=== Records shown ===

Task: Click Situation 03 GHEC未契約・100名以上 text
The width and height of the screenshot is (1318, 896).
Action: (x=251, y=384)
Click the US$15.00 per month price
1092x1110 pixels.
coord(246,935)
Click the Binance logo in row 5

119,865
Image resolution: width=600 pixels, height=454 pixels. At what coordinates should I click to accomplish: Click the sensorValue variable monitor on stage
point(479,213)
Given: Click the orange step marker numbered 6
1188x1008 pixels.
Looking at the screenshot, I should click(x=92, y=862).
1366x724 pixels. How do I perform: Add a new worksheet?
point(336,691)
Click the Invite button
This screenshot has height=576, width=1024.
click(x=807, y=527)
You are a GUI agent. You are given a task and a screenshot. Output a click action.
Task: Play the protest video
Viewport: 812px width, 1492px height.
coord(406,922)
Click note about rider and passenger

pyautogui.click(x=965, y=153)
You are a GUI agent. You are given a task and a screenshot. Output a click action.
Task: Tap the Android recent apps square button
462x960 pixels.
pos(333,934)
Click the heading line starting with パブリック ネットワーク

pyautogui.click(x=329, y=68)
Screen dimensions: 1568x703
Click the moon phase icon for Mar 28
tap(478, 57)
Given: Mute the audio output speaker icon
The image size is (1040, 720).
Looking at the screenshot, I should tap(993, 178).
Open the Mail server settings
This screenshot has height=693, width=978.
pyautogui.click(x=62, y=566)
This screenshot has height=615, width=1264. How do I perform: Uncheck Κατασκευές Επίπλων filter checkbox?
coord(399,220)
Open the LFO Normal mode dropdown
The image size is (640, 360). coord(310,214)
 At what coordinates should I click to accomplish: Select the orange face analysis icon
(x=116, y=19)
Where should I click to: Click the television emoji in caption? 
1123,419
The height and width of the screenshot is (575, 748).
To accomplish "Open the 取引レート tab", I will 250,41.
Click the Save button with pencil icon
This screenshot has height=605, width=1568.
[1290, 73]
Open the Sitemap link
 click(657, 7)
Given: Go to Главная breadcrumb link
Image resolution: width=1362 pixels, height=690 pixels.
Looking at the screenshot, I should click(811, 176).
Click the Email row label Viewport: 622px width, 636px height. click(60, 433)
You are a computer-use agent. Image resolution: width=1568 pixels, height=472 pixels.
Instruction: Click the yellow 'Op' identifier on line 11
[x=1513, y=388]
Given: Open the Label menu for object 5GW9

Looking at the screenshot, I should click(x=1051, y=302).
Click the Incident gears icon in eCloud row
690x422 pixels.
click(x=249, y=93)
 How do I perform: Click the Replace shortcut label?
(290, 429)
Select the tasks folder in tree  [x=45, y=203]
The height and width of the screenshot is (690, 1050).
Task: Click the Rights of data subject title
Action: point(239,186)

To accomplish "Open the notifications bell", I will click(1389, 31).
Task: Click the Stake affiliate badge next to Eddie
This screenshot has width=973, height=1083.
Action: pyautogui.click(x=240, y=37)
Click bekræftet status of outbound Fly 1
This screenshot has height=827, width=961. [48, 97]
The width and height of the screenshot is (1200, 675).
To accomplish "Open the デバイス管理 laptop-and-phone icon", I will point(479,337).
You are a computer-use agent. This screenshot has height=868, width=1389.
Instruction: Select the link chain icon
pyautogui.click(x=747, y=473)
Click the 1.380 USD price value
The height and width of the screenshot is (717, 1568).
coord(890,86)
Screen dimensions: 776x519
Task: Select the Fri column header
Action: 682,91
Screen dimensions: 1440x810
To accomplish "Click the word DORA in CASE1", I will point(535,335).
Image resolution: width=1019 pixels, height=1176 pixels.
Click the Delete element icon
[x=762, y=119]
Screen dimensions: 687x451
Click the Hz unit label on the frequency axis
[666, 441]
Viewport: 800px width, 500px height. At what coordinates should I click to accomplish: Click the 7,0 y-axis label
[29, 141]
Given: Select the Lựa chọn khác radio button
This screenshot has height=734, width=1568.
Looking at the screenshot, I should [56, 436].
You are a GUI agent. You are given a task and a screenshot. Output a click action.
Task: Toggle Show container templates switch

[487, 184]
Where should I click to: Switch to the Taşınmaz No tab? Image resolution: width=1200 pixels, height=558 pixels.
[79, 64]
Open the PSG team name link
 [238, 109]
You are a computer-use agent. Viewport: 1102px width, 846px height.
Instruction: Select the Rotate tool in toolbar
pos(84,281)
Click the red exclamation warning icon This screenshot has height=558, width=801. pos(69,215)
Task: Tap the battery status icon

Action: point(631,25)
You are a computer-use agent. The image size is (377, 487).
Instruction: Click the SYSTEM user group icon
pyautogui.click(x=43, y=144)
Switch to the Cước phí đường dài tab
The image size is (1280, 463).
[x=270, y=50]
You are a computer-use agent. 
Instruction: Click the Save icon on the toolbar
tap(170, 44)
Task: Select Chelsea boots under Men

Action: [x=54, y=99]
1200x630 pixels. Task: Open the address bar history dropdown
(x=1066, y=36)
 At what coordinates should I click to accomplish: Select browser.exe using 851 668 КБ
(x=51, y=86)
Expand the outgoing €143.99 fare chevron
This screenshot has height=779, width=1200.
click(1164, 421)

===

• **What is needed**: Going through the listing above, tally the lines that contain the word "computer" and report the total alone.

• **Answer section**: 5